[DATA EXTRACT — start]

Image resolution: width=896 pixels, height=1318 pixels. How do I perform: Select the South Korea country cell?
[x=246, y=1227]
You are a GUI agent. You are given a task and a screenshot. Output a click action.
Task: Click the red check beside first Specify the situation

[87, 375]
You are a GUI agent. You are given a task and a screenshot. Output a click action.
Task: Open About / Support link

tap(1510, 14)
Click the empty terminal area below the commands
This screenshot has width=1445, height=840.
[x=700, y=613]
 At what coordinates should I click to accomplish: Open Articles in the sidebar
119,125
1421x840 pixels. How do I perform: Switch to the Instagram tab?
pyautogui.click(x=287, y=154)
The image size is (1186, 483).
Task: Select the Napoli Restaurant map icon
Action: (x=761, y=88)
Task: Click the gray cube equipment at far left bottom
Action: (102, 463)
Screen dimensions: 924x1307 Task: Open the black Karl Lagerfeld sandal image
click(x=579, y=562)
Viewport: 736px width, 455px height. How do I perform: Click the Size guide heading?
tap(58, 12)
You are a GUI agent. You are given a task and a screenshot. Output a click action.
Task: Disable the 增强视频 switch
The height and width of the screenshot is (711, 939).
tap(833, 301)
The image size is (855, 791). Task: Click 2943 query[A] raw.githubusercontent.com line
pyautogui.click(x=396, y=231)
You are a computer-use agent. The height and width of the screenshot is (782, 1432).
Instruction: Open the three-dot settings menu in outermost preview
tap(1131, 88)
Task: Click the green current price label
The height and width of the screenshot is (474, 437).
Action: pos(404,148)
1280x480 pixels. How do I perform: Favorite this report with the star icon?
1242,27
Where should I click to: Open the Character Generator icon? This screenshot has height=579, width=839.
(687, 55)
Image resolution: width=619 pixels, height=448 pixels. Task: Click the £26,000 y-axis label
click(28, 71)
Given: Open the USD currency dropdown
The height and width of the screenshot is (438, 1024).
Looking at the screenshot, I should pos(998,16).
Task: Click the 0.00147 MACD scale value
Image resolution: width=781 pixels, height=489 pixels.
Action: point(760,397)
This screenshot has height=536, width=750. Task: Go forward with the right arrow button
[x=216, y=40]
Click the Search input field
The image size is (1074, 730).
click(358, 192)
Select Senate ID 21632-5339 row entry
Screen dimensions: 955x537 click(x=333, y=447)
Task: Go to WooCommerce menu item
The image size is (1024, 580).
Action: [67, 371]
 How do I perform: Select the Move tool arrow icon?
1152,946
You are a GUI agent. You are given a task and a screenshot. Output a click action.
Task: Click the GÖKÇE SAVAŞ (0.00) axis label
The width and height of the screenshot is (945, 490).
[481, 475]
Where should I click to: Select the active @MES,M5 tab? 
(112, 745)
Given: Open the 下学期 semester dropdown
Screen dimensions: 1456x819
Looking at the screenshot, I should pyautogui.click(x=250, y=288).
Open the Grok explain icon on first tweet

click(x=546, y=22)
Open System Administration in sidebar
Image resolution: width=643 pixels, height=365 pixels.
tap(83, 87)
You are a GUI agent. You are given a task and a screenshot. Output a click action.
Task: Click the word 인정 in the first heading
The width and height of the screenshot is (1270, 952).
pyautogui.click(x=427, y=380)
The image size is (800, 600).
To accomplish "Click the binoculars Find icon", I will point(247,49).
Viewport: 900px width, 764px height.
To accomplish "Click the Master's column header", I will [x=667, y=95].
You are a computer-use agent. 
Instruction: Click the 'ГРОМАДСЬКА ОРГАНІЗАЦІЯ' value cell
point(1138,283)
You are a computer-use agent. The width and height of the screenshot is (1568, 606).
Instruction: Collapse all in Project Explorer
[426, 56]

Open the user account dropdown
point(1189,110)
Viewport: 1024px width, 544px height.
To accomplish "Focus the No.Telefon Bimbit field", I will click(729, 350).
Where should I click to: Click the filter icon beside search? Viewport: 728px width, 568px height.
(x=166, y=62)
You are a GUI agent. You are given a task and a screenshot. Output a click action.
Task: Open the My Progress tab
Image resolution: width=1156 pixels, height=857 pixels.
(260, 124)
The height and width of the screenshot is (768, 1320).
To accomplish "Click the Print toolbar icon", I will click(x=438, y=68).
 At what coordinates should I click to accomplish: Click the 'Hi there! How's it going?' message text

[DATA EXTRACT — finish]

AIM OF THE TASK →
Reproduce the data shown above with every line intact.

SOLUTION →
Image resolution: width=896 pixels, height=1318 pixels. How do I perform: Select the South Korea country cell?
[x=246, y=1227]
You are a GUI agent. You are given a task and a screenshot. Output a click action.
Task: Click the red check beside first Specify the situation

[87, 375]
You are a GUI agent. You are given a task and a screenshot. Output a click action.
Task: Open About / Support link

tap(1510, 14)
Click the empty terminal area below the commands
This screenshot has width=1445, height=840.
[x=700, y=613]
 At what coordinates should I click to accomplish: Open Articles in the sidebar
119,125
1421x840 pixels. How do I perform: Switch to the Instagram tab?
pyautogui.click(x=287, y=154)
The image size is (1186, 483).
Task: Select the Napoli Restaurant map icon
Action: (x=761, y=88)
Task: Click the gray cube equipment at far left bottom
Action: (102, 463)
Screen dimensions: 924x1307 Task: Open the black Karl Lagerfeld sandal image
click(x=579, y=562)
Viewport: 736px width, 455px height. How do I perform: Click the Size guide heading?
tap(58, 12)
You are a GUI agent. You are given a task and a screenshot. Output a click action.
Task: Disable the 增强视频 switch
The height and width of the screenshot is (711, 939).
tap(833, 301)
The image size is (855, 791). Task: Click 2943 query[A] raw.githubusercontent.com line
pyautogui.click(x=396, y=231)
You are a computer-use agent. The height and width of the screenshot is (782, 1432).
Instruction: Open the three-dot settings menu in outermost preview
tap(1131, 88)
Task: Click the green current price label
The height and width of the screenshot is (474, 437).
Action: pos(404,148)
1280x480 pixels. How do I perform: Favorite this report with the star icon?
1242,27
Where should I click to: Open the Character Generator icon? This screenshot has height=579, width=839.
(687, 55)
Image resolution: width=619 pixels, height=448 pixels. Task: Click the £26,000 y-axis label
click(28, 71)
Given: Open the USD currency dropdown
The height and width of the screenshot is (438, 1024).
Looking at the screenshot, I should pos(998,16).
Task: Click the 0.00147 MACD scale value
Image resolution: width=781 pixels, height=489 pixels.
Action: point(760,397)
This screenshot has height=536, width=750. Task: Go forward with the right arrow button
[x=216, y=40]
Click the Search input field
The image size is (1074, 730).
click(358, 192)
Select Senate ID 21632-5339 row entry
Screen dimensions: 955x537 click(x=333, y=447)
Task: Go to WooCommerce menu item
The image size is (1024, 580).
Action: [67, 371]
 How do I perform: Select the Move tool arrow icon?
1152,946
You are a GUI agent. You are given a task and a screenshot. Output a click action.
Task: Click the GÖKÇE SAVAŞ (0.00) axis label
The width and height of the screenshot is (945, 490).
[481, 475]
Where should I click to: Select the active @MES,M5 tab? 
(112, 745)
Given: Open the 下学期 semester dropdown
Screen dimensions: 1456x819
Looking at the screenshot, I should pyautogui.click(x=250, y=288).
Open the Grok explain icon on first tweet

click(x=546, y=22)
Open System Administration in sidebar
Image resolution: width=643 pixels, height=365 pixels.
tap(83, 87)
You are a GUI agent. You are given a task and a screenshot. Output a click action.
Task: Click the word 인정 in the first heading
The width and height of the screenshot is (1270, 952).
pyautogui.click(x=427, y=380)
The image size is (800, 600).
To accomplish "Click the binoculars Find icon", I will point(247,49).
Viewport: 900px width, 764px height.
To accomplish "Click the Master's column header", I will [x=667, y=95].
You are a computer-use agent. 
Instruction: Click the 'ГРОМАДСЬКА ОРГАНІЗАЦІЯ' value cell
point(1138,283)
You are a computer-use agent. The width and height of the screenshot is (1568, 606).
Instruction: Collapse all in Project Explorer
[426, 56]

Open the user account dropdown
point(1189,110)
Viewport: 1024px width, 544px height.
To accomplish "Focus the No.Telefon Bimbit field", I will click(729, 350).
Where should I click to: Click the filter icon beside search? Viewport: 728px width, 568px height.
(x=166, y=62)
You are a GUI agent. You are given a task and a screenshot. Output a click action.
Task: Open the My Progress tab
Image resolution: width=1156 pixels, height=857 pixels.
(260, 124)
The height and width of the screenshot is (768, 1320).
To accomplish "Click the Print toolbar icon", I will click(x=438, y=68).
 At what coordinates should I click to accomplish: Click the 'Hi there! How's it going?' message text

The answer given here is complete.